# Welcome



## Jason (Dec 30, 2001)

We would like to welcome the following new staff members:

mimo2005: Moderator/Editor: Security News

mark3567: Moderator

jcline: Mentor

Horse: Moderator

CTSNKY: Moderator

IDtent: Mentor

Chevy: Mentor

dai: Mentor

Welcome all.


----------



## CTSNKY (Aug 7, 2004)

Congrats to ALL!!!!

:4-clap: artytime :4-clap: artytime


----------



## Horse (Oct 30, 2003)

Congratulations to all the "promotees"


----------



## elf (Jul 19, 2002)

Congratulations! :beerchug:


----------



## Chevy (Jul 25, 2003)

When do I get my sceptre?


----------



## Guest (Nov 14, 2004)

Hi,

*Congratulations to all members who were promoted today!*  Just when I thought I had participated in my last graduation (retired principal), this comes up. I view it as an opportunity to be more involved in a great forum and would like to thank Danrak for his work to make this site possible. 

I would also like to say that after many interactions with this select group, Danrak has chosen a very dedicated group of hard working members. My best to all of you!

O.K., enough of the flowery stuff, you guys get to work!


----------



## Jason (Dec 30, 2001)

Sorry all, I forgot to include Elf as a mentor. Next time I'll make sure I'm awake before doing the changes.


----------



## jgvernonco (Sep 13, 2003)

Chevy said:


> When do I get my sceptre?


Do *not* leave yourself open like that!

I will not take advantage of this opportunity...

I will not take advantage of this opportunity...

Welcome to all of you! 

Tis a fine shippin crew...arrrgh.


----------



## Guest (Nov 14, 2004)

Hi and welcome to elf,

Where the heck were you? Jump on board and get to work!


----------



## dai (Jul 2, 2004)

congratulations to all


----------



## mimo2005 (Oct 2, 2004)

congrat to all ,you deserve it ,keep it up .
let s kill al the bugs :4-gost:


----------



## blackduck30 (Sep 7, 2004)

I thought I seen a few new colours around the posts, Congratulations you guys deserve it as you have put in some great work, ray: ,


----------



## Chevy (Jul 25, 2003)

jgvernonco said:


> Do *not* leave yourself open like that!
> 
> I will not take advantage of this opportunity...
> 
> ...



Man, can't deal the death blow? How disappointing ..


----------



## Volt-Schwibe (Jan 12, 2003)

Chevy said:


> When do I get my sceptre?



like a moon sceptre?
____
Do these statements agree with the welcome thread: (a) jcline was named a moderator, (b) Jason omitted Elf from the announcement, (c) one poster who congratulated the new staff is a retired principal? Answer yes or no to each and quote the words of the thread that settle it. The lines that come after this thread have no connection to it.

§ **Given data**:
____
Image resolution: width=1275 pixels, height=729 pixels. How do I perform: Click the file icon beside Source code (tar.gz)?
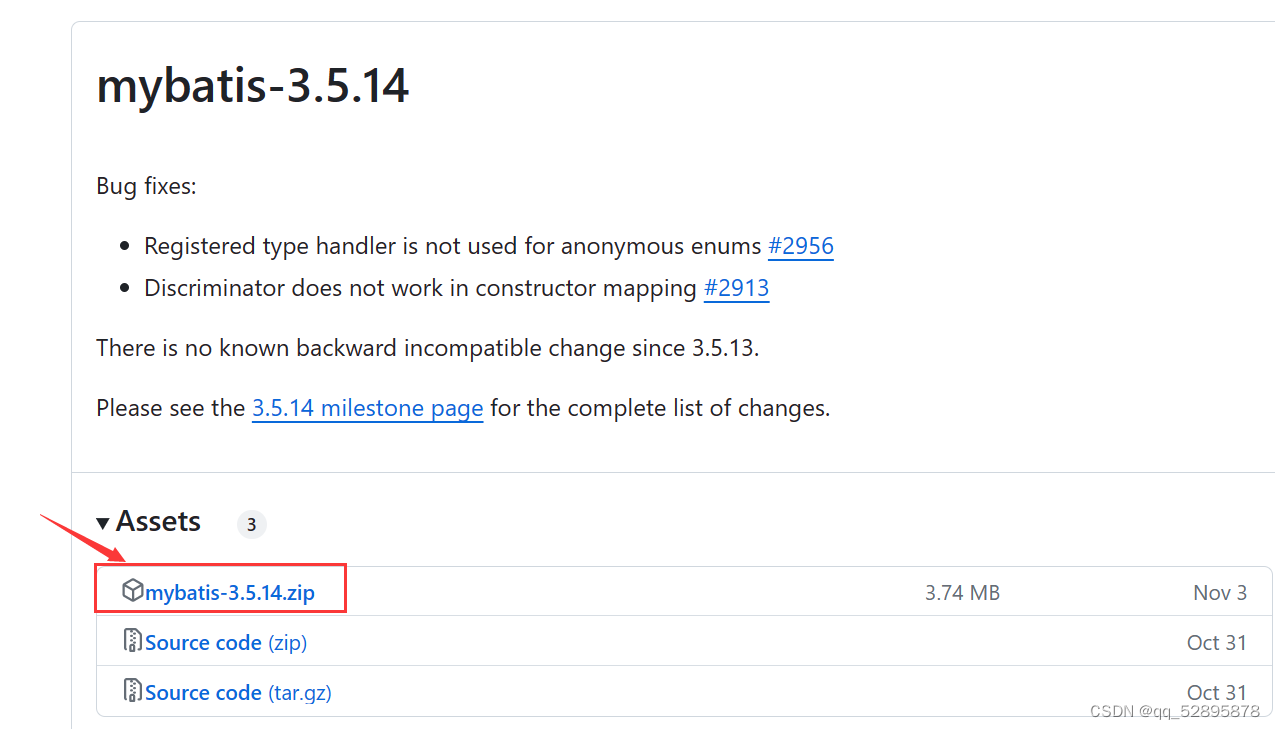tap(132, 691)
____
§ **Solution**:
(a) No: "jcline: Mentor"
(b) Yes: "I forgot to include Elf as a mentor."
(c) Yes: "retired principal"